INSTRUCTIONS FOR THE TASK:
Without changing a single character, write out every record below.

(TASK INPUTS begins)

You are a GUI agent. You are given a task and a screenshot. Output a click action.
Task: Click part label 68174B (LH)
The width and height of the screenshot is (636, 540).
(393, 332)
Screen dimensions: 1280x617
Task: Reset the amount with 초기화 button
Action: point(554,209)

(TASK INPUTS ends)

WRITTEN SOLUTION:
You are a GUI agent. You are given a task and a screenshot. Output a click action.
Task: Click part label 68174B (LH)
The width and height of the screenshot is (636, 540).
(393, 332)
Screen dimensions: 1280x617
Task: Reset the amount with 초기화 button
Action: point(554,209)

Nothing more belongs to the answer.